* _Requirement 1_: In the biography of Leonard P. Strickman, what post did he hold from 1970 to 1972?
* _Requirement 2_: Print the passage of the Strickman biography from "American legal scholar" up to and including "during his tenure.".

* _Page extract_:
= = = = =
American legal scholar (born 1942)

Leonard P. Strickman (born April 14, 1942) is an American law professor who served as Dean of three law schools, guiding two of them to various stages of ABA accreditation. Most recently, he was the founding Dean of the Florida International University College of Law, which went from establishment to full accreditation during his tenure.

==Early life, education, and career==
Born and raised in Brooklyn, New York, his father was a chemist who had lacked the means to go to medical school, and hoped to see one of his sons receive a medical degree. Strickman therefore entered college as a pre-med student, but found himself instead drawn to the study of law. Strickman received a B.A. in history from the University of Rochester, with honors, and a J.D. from Yale Law School in 1966, where he served as member of the Board of Editors on the Yale Law Journal.

His entered his first academic position in 1966 at Boston University School of Law, which he left to spend two years as Minority Counsel to the United States Senate Select Committee on Equal Education Opportunity, from 1970 to 1972. He then returned to teaching law at the Boston College Law School for nine years. While teaching there, Strickman correctly predicted that the United States Supreme Court would rule against Richard Nixon on Nixon's efforts to withhold the Nixon White House tapes. In 1974, Strickman filed a friend of the court brief in favor of desegregation busing in Detroit. He continued to advise various committees of the United States Senate and the city of Boston, and was a visiting scholar on the University of Cambridge Faculty of Law in 1979.
= = = = =
Stored records:
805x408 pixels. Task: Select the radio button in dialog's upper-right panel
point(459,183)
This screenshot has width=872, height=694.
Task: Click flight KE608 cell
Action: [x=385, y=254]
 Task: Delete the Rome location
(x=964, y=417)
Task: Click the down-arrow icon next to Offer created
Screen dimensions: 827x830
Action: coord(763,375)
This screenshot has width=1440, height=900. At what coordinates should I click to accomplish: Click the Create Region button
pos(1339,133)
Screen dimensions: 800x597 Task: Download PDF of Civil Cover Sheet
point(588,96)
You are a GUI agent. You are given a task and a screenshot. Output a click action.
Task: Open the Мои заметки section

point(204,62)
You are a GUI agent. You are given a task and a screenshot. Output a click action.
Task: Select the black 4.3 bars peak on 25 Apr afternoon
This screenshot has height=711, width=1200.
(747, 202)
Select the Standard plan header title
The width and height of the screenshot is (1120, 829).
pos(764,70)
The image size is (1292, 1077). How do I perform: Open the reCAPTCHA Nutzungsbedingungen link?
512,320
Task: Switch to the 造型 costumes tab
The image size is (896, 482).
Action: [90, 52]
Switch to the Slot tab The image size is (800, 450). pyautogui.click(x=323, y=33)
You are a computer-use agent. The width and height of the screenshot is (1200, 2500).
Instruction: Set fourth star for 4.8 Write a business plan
= = = = =
* _Answer section 1_: He was Minority Counsel to the United States Senate Select Committee on Equal Education Opportunity.

* _Answer section 2_:
American legal scholar (born 1942)

Leonard P. Strickman (born April 14, 1942) is an American law professor who served as Dean of three law schools, guiding two of them to various stages of ABA accreditation. Most recently, he was the founding Dean of the Florida International University College of Law, which went from establishment to full accreditation during his tenure.